DATA LISTING:

* start *

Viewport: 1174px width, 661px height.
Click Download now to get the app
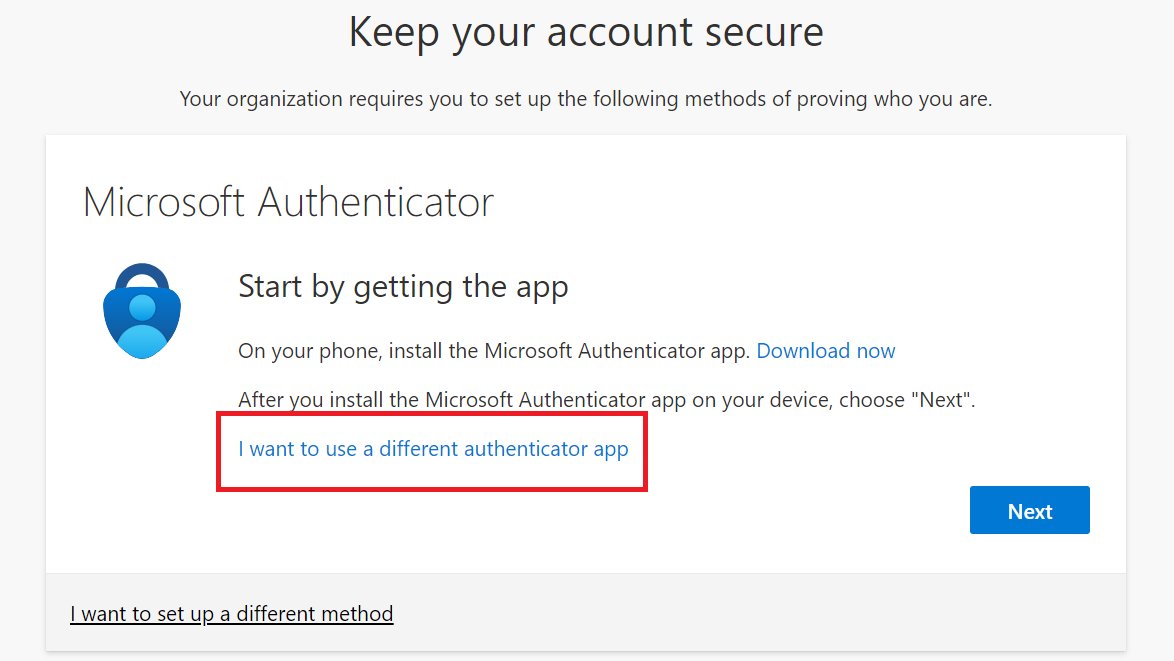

* end *
* start *

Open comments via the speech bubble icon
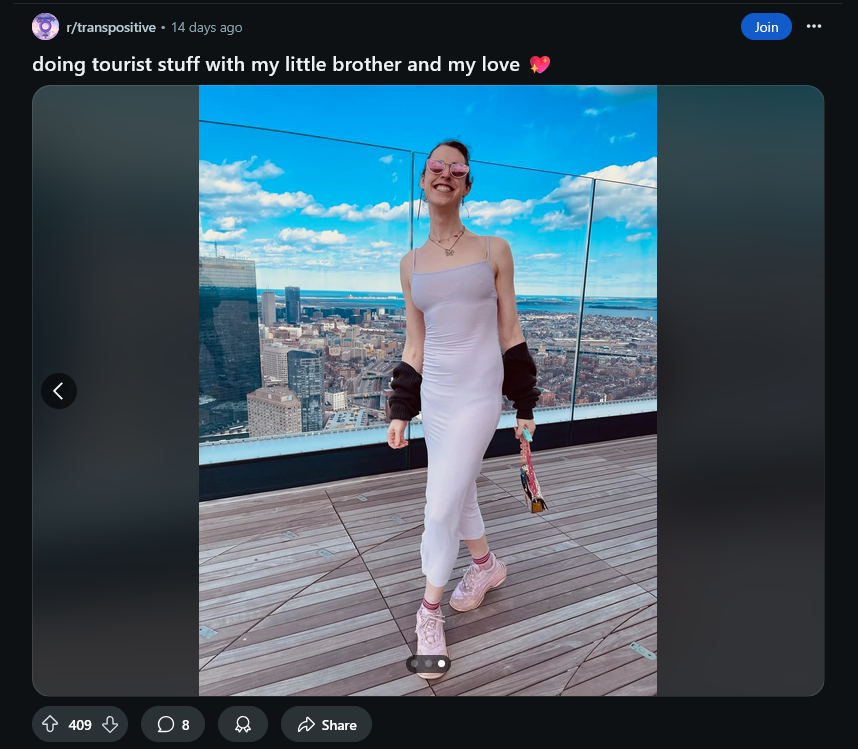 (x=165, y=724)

* end *
* start *

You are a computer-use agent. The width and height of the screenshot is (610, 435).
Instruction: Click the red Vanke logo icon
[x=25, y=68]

* end *

REQUEST:
Multiply by 2.45 every coordinate in the answers and reproduce, requests included, only the lines from the line containing "You are a computer-use" to the line containing "[x=25, y=68]", both ends included. Round each result to a whole number, with halves rounded up, and leave the numbers in the requests unchanged.

FINAL RESULT:
You are a computer-use agent. The width and height of the screenshot is (610, 435).
Instruction: Click the red Vanke logo icon
[x=61, y=167]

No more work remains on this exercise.